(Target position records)
<<<<
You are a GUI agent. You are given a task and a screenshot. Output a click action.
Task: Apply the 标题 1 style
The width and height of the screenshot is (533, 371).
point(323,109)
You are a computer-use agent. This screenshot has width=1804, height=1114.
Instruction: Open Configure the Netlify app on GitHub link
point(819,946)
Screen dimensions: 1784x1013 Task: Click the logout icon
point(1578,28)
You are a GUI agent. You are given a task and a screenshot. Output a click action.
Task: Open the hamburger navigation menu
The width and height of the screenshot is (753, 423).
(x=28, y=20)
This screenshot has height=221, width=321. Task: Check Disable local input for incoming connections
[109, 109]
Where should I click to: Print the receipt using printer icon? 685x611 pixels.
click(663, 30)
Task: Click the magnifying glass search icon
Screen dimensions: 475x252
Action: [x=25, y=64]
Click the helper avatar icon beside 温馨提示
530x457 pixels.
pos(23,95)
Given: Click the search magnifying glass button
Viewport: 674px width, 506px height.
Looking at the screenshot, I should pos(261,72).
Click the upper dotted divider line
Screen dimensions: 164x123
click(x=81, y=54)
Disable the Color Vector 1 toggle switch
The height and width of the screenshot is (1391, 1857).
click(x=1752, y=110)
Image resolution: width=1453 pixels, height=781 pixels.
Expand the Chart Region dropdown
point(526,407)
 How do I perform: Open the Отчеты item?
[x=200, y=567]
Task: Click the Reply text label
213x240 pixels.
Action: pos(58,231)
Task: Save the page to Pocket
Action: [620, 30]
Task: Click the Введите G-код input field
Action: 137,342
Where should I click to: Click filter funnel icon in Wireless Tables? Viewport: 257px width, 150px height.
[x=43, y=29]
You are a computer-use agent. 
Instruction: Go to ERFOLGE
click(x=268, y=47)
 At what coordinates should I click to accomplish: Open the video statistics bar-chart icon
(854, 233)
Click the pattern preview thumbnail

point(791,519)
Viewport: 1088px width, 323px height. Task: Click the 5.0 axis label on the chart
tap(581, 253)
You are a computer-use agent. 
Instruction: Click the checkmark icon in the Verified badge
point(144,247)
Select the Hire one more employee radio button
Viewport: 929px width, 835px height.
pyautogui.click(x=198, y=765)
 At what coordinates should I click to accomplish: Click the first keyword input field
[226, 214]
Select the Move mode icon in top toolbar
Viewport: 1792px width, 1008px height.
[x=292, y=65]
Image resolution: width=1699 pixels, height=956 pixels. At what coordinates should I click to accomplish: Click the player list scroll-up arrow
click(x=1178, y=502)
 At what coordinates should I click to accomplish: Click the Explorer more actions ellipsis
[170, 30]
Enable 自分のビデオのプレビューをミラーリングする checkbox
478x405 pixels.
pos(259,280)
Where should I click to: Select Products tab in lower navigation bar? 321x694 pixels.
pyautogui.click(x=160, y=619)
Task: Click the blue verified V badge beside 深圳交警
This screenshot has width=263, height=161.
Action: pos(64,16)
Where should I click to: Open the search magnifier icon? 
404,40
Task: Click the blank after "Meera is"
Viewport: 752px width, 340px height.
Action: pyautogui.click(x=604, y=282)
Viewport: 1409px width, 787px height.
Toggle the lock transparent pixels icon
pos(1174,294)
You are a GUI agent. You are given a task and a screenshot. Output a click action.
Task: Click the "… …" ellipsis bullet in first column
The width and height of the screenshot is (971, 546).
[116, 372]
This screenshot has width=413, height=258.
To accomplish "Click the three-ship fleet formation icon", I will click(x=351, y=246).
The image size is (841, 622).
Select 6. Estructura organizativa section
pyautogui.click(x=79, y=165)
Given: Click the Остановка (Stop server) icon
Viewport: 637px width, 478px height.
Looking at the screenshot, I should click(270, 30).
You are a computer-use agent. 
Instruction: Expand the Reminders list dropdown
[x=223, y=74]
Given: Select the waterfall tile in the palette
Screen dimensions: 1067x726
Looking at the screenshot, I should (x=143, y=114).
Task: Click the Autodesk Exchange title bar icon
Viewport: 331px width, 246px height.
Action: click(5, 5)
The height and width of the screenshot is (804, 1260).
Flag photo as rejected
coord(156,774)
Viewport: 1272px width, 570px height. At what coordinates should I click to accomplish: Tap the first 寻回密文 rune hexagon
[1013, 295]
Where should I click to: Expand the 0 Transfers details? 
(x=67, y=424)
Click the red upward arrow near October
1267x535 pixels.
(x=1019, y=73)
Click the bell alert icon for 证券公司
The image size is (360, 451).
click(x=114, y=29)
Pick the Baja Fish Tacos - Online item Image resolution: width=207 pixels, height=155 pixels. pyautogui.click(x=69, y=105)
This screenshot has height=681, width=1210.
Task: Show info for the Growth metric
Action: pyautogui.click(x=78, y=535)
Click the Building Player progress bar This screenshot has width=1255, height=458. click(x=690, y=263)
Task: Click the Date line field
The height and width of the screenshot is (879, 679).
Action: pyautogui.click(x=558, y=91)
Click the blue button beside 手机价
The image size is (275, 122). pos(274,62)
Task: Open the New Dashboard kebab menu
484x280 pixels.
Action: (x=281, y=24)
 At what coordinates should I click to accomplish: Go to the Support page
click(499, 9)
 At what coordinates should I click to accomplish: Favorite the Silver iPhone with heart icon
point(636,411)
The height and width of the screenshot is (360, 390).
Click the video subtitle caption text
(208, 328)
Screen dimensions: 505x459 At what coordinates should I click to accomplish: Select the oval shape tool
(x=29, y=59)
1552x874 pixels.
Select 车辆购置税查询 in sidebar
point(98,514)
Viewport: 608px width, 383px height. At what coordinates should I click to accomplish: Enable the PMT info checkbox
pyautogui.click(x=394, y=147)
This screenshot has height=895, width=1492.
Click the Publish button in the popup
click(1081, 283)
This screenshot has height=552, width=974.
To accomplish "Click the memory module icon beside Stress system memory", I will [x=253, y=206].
>>>>
> [PROBLEM TO WORK ON]: Reproduce the rows from the line with "Where should I click to: Print" to the line with "click(x=268, y=47)", including both of those lines.

> [THE SOLUTION]:
Where should I click to: Print the receipt using printer icon? 685x611 pixels.
click(663, 30)
Task: Click the magnifying glass search icon
Screen dimensions: 475x252
Action: [x=25, y=64]
Click the helper avatar icon beside 温馨提示
530x457 pixels.
pos(23,95)
Given: Click the search magnifying glass button
Viewport: 674px width, 506px height.
Looking at the screenshot, I should pos(261,72).
Click the upper dotted divider line
Screen dimensions: 164x123
click(x=81, y=54)
Disable the Color Vector 1 toggle switch
The height and width of the screenshot is (1391, 1857).
click(x=1752, y=110)
Image resolution: width=1453 pixels, height=781 pixels.
Expand the Chart Region dropdown
point(526,407)
 How do I perform: Open the Отчеты item?
[x=200, y=567]
Task: Click the Reply text label
213x240 pixels.
Action: pos(58,231)
Task: Save the page to Pocket
Action: [620, 30]
Task: Click the Введите G-код input field
Action: 137,342
Where should I click to: Click filter funnel icon in Wireless Tables? Viewport: 257px width, 150px height.
[x=43, y=29]
You are a computer-use agent. 
Instruction: Go to ERFOLGE
click(x=268, y=47)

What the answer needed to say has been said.